そして、優しいスキルドと違い、思ったことはすぐに口に出す、きつい印象の人だった。
彼女と2人きりになった時に、言われたことがある。
「あなたさあ、なんで自分では働かないの?」
彼女もまた、兄達とともに働きに出ていた。
やっている仕事は兄達とは違うのだろうが、それでも、彼女は、自分自身の食べる分は、自分で稼いでいた。
「1人で外に出るのが心細いなら、私に付いてくれば? 色々、教えてあげてもいいし」
それは、彼女なりの善意だったのだろう。
だが、私は、他人と関わるのが怖かった。
幼いころから人見知りだった私は、そのまま、大きくなってしまった。
両親が死んだあの日から、私の時は、一歩も進んでいない、子供のままだった。
うつむくだけで、何も答えようとしない私に、
「ふぅん、あなたは、そうやって何もしないで、ずっと守られて生きてきたのね」
彼女は冷ややかに言った。
守られていた? そんなはずはない。私はいつも、兄の暴力に怯えていた。兄が私を傷つけたことはあっても、守ってくれたことなど、一度だってない。
兄さえいなければ、私はもっと幸せだったはずだ。
もし本当に兄がいなければ、自分がとっくに餓死していたことなど、その時の私は、考えもしなかった。

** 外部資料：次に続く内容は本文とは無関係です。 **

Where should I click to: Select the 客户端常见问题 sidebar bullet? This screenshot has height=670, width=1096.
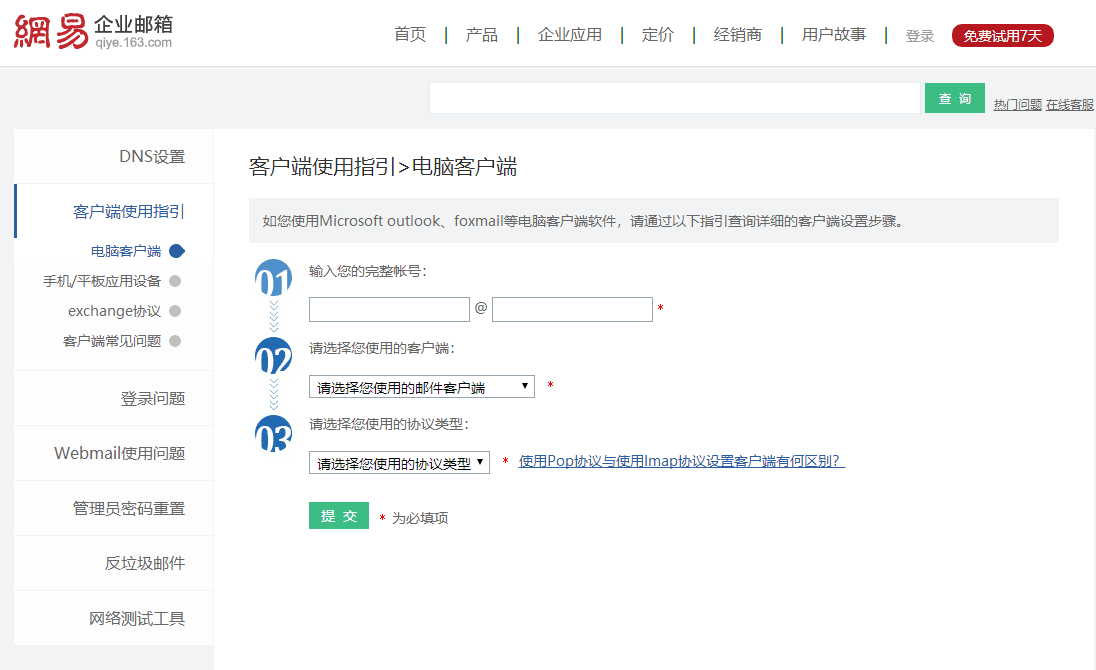tap(175, 341)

「これじゃ、ヴィレントがあなたに腹を立てる気持ちもわかるわ。あなたは、自分に原因があるなんて、考えもしないんでしょうけど」
「他人のあなたに、何がわかるの!!」
思わず怒鳴り返していた。
なぜ、この人にここまで言われなければならないのだろう。この人に私の苦労の何がわかるのだろう。
「威勢がいいじゃない。ヴィレントにも同じように言い返してみたら?」
冷たく言い放つ彼女。
悔しくて、涙が流れた。
私の苦しみなんて、何も知らないくせに。
直後に、スキルドが帰ってきたため、話はそこで終わりになった。
涙を流す私を見たスキルドが、何事かと心配してきたが、なんでもないの、と涙を拭いてごまかした。

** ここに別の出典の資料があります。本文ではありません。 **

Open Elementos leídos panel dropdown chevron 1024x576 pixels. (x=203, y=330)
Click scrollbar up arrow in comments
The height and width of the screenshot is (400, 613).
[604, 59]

この時、スキルドに泣きつかなかったのは、私なりの精一杯の意地だった。
シルフィは、私への態度とは対照的に、兄とは仲が良かったようだ。
皆でいる時、いつも、兄の横にべったりとくっついていたし、兄の方も、それを嫌がることなく受け入れていた。
兄とシルフィが2人で話しているところを遠目に見たことがある。
兄はあの時、シルフィの隣で、確かに笑っていた。
兄の笑顔など、両親が死んでからは、一度も見たことはなかったのに。
笑いあう2人を見た私の気持ちは、とても複雑だったことを覚えている。
兄が私に手を上げなくなったのは、スキルドのおかげなのはもちろんだが、シルフィのおかげもあったのだろう。今はそう思う。